Continue the advice for parents on keeping teens safe at schoolies, picking up after its final sentence.

Document excerpt |
*** Block opens ***

Peer pressure can rear its ugly head in many different situations. Your child may experience pressure from their peers to drink, have sex, take drugs or partake in other risky activities. It’s important to reassure your teen that they have the right to say no and real friends will respect their decision to do so.
If your child is still developing their self-confidence, speak to them about ways they can remove themselves from unhealthy or uncomfortable situations.
Sex and consent
A big part of a discussion on how to be safe at schoolies revolves around sex - for those who are sexually active and those who are not. Unfortunately, it can also be one of the most uncomfortable topics to talk about. If your child refuses to have this type of conversation with you, suggest that they speak with a sexual health adviser before heading off to schoolies so they have a chance to voice any questions or concerns they may have. It's important for them to know about the risk of sexually transmitted infections (STIs) and unwanted pregnancies, and how to avoid these.
Another key topic surrounding sex is consent. While your teen may have spoken about consent in sexual health classes at school, don’t assume they know what it is. Confirm with your teen that they know how to recognise someone giving consent. Consent should be freely, enthusiastically, and soberly given in all instances. If anyone is in a state where their ability to make an informed decision is impaired, such as under the influence of alcohol or other substances, they cannot give consent. This includes partners in existing relationships. Talk about how your teen can be an ally and help keep others safe. Discuss ways they might safely intervene if they see a friend (or stranger) not respecting the rules of consent.

*** Block closes ***

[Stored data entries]
*** Block opens ***

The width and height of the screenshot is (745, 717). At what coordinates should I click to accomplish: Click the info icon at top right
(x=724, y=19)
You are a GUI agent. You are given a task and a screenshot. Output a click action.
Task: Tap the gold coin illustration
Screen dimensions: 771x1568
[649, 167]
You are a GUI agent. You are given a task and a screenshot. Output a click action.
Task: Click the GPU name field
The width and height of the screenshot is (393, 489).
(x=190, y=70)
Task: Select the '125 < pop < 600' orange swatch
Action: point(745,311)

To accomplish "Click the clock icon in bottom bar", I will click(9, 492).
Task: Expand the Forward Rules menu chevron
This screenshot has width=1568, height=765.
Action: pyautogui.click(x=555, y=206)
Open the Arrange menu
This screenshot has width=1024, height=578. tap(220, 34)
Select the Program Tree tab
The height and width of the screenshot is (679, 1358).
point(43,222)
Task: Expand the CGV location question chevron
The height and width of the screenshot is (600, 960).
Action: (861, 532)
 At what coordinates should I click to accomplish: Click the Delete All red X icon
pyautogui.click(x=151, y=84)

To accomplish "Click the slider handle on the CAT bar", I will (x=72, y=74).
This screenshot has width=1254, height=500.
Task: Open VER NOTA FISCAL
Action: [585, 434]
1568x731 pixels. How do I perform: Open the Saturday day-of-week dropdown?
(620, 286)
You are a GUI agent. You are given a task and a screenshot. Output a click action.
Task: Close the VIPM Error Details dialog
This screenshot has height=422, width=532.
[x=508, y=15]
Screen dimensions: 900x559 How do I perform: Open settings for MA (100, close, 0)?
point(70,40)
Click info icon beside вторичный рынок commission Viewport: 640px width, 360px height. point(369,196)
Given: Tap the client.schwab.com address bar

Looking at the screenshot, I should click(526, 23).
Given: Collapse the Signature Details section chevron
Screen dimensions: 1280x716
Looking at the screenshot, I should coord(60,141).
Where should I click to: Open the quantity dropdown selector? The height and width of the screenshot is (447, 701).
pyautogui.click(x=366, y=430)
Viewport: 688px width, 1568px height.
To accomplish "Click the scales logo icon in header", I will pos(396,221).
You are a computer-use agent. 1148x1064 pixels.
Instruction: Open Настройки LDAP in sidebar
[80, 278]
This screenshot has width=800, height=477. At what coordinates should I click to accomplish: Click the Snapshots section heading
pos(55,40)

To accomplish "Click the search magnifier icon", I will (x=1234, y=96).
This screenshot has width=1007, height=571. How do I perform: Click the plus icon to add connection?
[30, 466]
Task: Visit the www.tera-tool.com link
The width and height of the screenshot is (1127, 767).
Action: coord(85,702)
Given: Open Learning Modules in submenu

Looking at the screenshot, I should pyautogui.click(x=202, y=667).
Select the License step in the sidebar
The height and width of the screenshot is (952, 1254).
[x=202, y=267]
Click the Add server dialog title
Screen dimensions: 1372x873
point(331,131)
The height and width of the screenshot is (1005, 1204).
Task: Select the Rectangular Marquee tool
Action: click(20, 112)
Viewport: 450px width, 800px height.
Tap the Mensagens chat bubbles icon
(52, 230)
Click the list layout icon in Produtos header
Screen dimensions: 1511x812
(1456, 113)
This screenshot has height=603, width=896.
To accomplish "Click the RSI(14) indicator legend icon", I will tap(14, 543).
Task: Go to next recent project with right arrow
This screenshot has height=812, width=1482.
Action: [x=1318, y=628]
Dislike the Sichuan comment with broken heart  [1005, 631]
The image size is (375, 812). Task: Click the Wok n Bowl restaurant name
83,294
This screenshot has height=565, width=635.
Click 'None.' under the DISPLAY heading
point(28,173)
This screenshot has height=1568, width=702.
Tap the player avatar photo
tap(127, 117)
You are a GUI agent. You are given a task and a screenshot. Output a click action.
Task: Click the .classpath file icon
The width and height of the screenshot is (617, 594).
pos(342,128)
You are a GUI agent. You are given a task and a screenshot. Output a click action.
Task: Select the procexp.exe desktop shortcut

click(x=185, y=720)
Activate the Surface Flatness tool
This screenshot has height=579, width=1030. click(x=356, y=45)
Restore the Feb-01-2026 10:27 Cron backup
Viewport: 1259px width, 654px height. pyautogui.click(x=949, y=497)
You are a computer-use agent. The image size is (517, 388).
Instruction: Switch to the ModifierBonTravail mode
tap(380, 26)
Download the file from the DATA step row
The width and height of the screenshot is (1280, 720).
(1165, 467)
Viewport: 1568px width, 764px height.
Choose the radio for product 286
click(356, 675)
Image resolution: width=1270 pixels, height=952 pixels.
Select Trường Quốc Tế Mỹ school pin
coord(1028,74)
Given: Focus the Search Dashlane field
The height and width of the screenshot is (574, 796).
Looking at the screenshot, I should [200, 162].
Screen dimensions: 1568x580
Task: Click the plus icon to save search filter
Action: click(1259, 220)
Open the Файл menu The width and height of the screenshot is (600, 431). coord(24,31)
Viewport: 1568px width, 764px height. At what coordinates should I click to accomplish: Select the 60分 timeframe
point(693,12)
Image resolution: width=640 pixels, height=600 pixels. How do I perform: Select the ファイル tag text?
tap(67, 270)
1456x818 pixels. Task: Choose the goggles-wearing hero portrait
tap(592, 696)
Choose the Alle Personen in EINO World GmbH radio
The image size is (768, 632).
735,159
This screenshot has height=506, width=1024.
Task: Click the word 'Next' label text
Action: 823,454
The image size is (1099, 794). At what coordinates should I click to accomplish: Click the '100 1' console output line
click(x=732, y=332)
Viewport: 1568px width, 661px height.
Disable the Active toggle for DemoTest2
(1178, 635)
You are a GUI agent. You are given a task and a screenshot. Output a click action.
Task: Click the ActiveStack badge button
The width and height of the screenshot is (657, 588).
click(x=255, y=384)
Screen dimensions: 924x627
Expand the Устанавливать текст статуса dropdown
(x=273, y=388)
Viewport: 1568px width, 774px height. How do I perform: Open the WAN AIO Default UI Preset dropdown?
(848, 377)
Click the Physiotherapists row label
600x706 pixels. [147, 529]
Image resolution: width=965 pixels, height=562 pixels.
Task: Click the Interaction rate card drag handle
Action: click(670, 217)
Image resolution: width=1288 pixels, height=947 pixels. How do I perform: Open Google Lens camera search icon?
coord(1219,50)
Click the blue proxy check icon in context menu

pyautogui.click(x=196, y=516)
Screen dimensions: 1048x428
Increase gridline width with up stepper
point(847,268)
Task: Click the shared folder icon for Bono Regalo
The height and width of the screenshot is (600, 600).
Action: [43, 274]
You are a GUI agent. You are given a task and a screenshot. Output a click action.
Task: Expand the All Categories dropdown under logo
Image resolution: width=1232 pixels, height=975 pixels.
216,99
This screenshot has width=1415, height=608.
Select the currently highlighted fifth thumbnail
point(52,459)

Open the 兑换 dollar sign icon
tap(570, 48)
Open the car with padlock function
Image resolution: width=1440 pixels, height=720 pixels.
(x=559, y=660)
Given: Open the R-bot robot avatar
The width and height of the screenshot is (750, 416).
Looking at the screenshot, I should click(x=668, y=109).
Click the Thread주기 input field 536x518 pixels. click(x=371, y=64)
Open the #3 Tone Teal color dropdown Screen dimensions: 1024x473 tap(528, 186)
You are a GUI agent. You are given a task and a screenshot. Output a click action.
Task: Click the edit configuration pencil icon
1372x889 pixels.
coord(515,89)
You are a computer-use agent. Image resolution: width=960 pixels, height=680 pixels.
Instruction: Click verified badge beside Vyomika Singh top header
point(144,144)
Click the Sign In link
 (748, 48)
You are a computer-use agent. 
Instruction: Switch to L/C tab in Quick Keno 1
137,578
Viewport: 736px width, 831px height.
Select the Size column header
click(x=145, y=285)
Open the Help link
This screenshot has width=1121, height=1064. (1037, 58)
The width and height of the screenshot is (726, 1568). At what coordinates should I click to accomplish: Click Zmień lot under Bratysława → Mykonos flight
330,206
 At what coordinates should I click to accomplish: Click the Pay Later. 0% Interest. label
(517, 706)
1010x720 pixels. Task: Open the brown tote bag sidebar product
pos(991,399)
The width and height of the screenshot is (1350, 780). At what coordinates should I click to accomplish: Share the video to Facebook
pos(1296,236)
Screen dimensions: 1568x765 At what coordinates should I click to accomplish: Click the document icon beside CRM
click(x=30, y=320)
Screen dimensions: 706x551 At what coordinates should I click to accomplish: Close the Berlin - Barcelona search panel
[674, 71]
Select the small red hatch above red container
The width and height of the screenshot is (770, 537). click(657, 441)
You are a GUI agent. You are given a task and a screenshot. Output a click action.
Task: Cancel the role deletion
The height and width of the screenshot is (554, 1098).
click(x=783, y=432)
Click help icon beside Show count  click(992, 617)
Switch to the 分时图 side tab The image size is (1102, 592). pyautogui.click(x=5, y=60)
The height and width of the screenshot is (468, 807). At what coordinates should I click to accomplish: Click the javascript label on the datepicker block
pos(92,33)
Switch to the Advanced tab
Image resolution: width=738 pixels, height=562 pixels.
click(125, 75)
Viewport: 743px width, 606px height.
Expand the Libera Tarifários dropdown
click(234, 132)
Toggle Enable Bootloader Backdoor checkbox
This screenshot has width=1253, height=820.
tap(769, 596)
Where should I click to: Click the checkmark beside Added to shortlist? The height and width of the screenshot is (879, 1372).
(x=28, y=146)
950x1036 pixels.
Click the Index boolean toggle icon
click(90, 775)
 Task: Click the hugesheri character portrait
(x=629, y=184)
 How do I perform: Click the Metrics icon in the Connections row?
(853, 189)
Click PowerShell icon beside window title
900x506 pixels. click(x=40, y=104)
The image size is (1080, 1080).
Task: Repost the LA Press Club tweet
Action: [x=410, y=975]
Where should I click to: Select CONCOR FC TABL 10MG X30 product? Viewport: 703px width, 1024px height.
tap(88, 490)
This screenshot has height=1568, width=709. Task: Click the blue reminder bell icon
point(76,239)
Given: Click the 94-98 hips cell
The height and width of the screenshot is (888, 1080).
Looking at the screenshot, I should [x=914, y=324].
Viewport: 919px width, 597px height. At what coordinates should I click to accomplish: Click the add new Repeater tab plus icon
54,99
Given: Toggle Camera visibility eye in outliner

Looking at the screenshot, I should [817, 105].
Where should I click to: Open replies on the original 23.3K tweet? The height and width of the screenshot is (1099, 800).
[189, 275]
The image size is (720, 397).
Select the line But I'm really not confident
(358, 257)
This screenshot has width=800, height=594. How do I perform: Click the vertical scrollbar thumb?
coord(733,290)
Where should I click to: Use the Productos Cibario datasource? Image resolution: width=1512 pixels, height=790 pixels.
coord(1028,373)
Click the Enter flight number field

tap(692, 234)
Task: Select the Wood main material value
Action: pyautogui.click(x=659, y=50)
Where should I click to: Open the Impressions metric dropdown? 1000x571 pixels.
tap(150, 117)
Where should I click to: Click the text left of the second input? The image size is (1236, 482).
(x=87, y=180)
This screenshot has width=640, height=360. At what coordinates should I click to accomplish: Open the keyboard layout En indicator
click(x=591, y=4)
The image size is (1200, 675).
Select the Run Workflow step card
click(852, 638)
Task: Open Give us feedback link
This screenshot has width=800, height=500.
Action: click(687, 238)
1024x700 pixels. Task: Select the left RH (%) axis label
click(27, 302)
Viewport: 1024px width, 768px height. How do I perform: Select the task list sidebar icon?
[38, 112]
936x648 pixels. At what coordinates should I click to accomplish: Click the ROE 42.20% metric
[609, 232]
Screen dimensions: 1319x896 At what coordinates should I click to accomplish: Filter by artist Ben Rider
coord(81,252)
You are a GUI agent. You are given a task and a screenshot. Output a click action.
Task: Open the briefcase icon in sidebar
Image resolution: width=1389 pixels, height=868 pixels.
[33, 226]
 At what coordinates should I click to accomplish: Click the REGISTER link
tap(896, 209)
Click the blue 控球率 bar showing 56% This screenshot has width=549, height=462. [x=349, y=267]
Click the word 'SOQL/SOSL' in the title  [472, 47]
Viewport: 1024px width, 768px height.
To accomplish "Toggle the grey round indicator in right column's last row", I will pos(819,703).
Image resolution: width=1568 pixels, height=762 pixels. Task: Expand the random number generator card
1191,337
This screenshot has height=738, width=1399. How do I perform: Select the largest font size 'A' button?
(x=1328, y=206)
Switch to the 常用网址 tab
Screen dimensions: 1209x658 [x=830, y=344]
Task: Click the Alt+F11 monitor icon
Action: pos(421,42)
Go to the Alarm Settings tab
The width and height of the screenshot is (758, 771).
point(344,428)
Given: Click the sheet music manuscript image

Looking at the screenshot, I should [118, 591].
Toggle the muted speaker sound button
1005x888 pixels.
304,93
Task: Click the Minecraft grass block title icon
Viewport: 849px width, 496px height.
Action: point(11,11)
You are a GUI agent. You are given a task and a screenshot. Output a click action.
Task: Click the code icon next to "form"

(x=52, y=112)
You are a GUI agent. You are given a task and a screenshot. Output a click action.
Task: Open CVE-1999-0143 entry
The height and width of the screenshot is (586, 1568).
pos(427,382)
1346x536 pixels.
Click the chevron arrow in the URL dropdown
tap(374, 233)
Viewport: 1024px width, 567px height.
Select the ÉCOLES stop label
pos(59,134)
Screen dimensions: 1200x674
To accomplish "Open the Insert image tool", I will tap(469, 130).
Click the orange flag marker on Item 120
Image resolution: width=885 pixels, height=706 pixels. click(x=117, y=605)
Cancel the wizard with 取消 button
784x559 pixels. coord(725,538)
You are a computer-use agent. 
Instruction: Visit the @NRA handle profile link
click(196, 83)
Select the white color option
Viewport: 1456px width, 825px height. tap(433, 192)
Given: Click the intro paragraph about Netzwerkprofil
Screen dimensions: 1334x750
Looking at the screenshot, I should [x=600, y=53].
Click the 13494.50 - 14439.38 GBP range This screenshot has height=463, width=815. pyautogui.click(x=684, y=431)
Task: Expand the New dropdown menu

*** Block closes ***

Reply to the exercise |
Ensure your child knows that consent is entirely theirs to give or deny. Only they can decide whether they’re ready for any type of sexual or intimate activity. Try to be as open and supportive of their decisions as possible. If they can see that you are open to conversations about consent, they’ll be more likely to feel comfortable initiating this conversation with any potential sexual partners.
For more tips on how to talk to your teen about consent, visit ReachOut.com.
Before your teen leaves for schoolies, make sure the Medical ID on their smartphone is up-to-date and accessible from their lock screen. This can help ambulance officers and medical professionals easily find vital information in case of an emergency, including your contact details.
It’s a good idea to save the names and phone numbers of the close friends your child will be travelling with. Alternatively, save the contact information of their parents and be sure to keep the contact details of the accommodation handy.
Just as you’ve told your child to call you any time without being fearful of the repercussions of their behaviour, ensure they know the same applies for contacting emergency services. Ambulance officers are concerned first and foremost with the welfare of the patient. Being scared of getting in trouble for drinking or taking drugs should never take precedence over someone’s safety. Reiterate that triple zero should always be the first point of contact in case of an emergency and to be up-front with health professionals about drug and alcohol intake.
While all the topics we’ve covered here are serious, and some present worst-case scenarios, it’s important to remember that schoolies is meant to be a celebration and a chance for your teen to spread their wings a little. After you’ve had these discussions with your child, show them that you’re excited for them too! They’ve worked hard to finish school and deserve to have fun with their friends, safely.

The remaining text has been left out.